Jimmy Thomas, veteran sound system operator and a member of Super Cat’s touring team, is rubbishing claims that the Don Dadda had passed away yesterday, jokingly reminding fans that the singer has nine lives.
“Cat is alright, him say him have nine lives, him no dead,” Thomas, who is the owner of the Jimmy Foundation sound and the architect who runs Super Cat’s dubplate programs, told DancehallMag.
The rumor was triggered by a social media post featuring photos of the Dancehall star with his song, Rude Boy, playing in the background.
“Is just someone seeking fame or likes, they put it up. We (Cat, his manager) were in Canada, we’re leaving today. We had a show over the weekend with Teejay, Vershon and Ishawna. We’re coming back to Canada for Caribana on August 5th. Super Cat is well alright,” Thomas said.
Thomas said he would be meeting up with Super Cat in New York later this week.
In 2012, a similar rumor surfaced that Super Cat had been shot and killed in a robbery. In a radio interview, he explained the bizarre series of events after Fox 5 reported that he had died.
“I was there in mi basement when I get a call from a good friend of mine who was running Jam Rock Club and a manager who was managing Dennis Brown,” he said. “Dem seh ‘Squeeze [another of his nicknames], turn on yuh TV and look at yuh self, dead on Fox 5 Channel. Now, when I was looking at Fox 5, they had a news bulletin saying ‘Super Cat’ William Maragh was robbed and shot in Brooklyn, and was pronounced dead on arrival at King’s County Hospital.”
The Dancehall star revealed that he watched from his television as hundreds of people gathered by the hospital to witness his remains for the last time.
“I saw hundreds of people out there by Rockaway and Linden Boulevard waiting to see the last remains of Super Cat.

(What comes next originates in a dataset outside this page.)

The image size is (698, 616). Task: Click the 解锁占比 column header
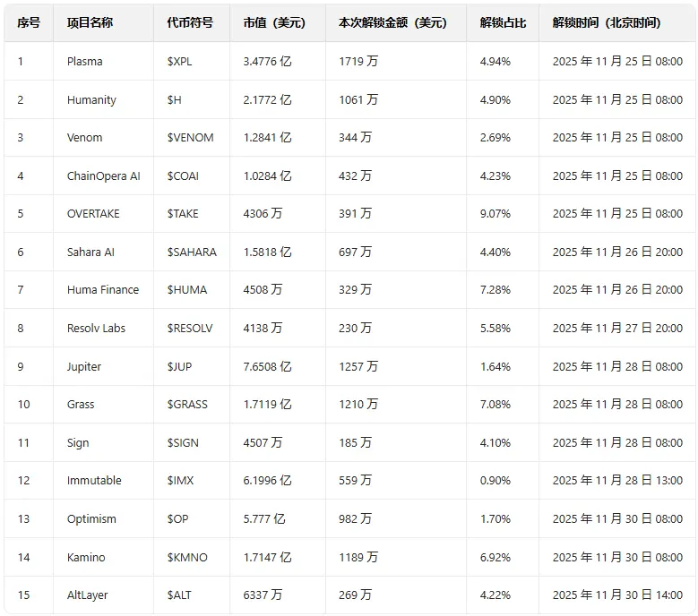(503, 22)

I jus’ a puff on my spliff and seh ‘I’m not going to address dis innuh, I jus’ ago watch and see if dis is a conspiracy.”
He explained that he watched the rumors go on for years without addressing it, and only allowed his work over the years to prove testament that he had been alive and well.

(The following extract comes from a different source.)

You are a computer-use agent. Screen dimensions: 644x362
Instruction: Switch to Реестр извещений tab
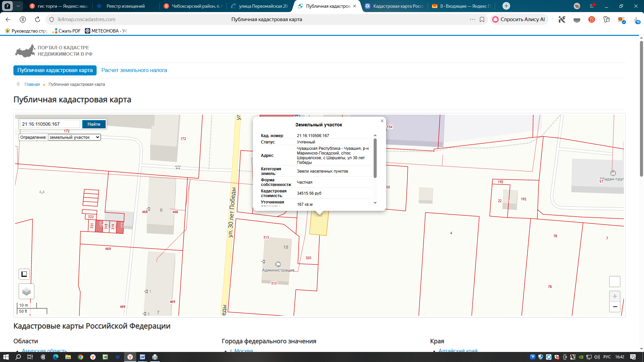[125, 6]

The Wild Apache deejay was one of the performers at this year’s BET Awards ceremony, which honored hip-hop veteran Busta Rhymes.
Super Cat is Dancehall’s Don Dadda, one of the genre’s original ‘rude bwoys.’ The artist, whose given name is William Maragh, was a dominant deejay in the 1980s and up to the mid-1990s.
Hailing from Cockburn Pen in Kingston’s inner-city, he was on the leading edge of a wave of dancehall artistes to go mainstream in the 1990s, forming alliances with Hip Hop superstars including Heavy D, P. Diddy and Biggie Smalls.
In the early 1990s, Super Cat relocated from Jamaica to New York, where he signed with Columbia Records. In 1992, he released the album Don Dada and followed up with The Struggle Continues in 1995. He was also featured on the remix of Kriss Kross’s mega-hit, Jump, in 1992.
After scoring a huge hit in 1985 with Trash and Ready, he followed up that with mega hits such as Boops in 1986, as well as gritty rude bwoy anthems like Don Dada, Ghetto Red Hot and Dem No Worry We with Heavy D.
Though the star’s team is moving swiftly to combat the misinformation, this is not the first time the singer has had to stave off rumors surrounding his supposed death.